- **Problem to work on**: Wherever the string "height" turns up in the data, copy the whole line.
[[ Record set, beginning ]]
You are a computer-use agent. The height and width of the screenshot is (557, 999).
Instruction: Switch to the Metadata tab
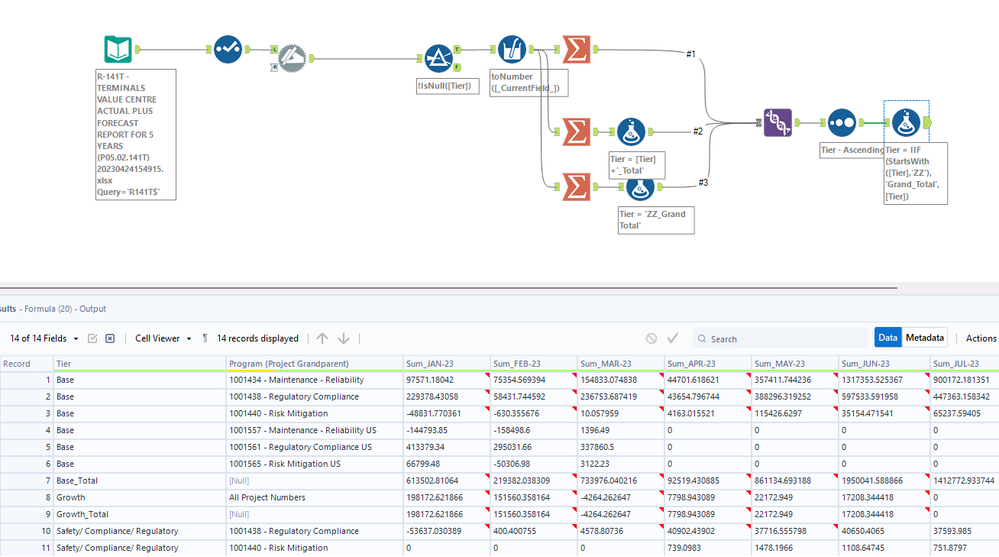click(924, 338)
[[ Record set, end ]]
[[ Record set, beginning ]]
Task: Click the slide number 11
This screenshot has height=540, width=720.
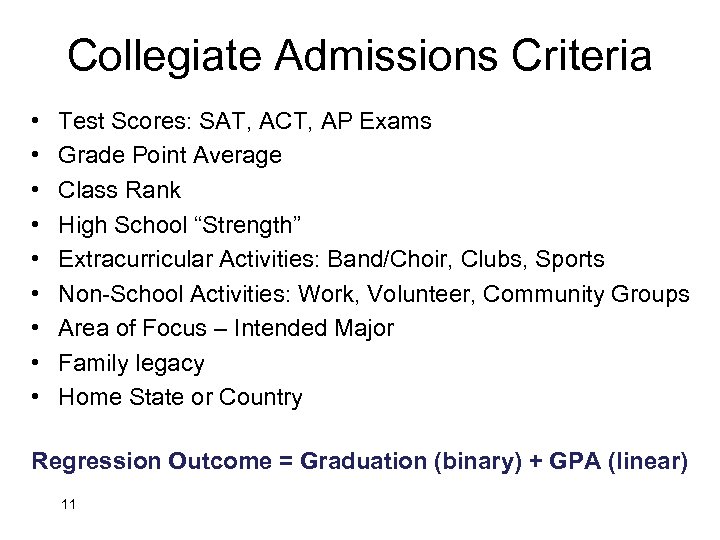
[[ Record set, end ]]
- **Solution to this exercise**:
You are a computer-use agent. The height and width of the screenshot is (557, 999).
This screenshot has height=540, width=720.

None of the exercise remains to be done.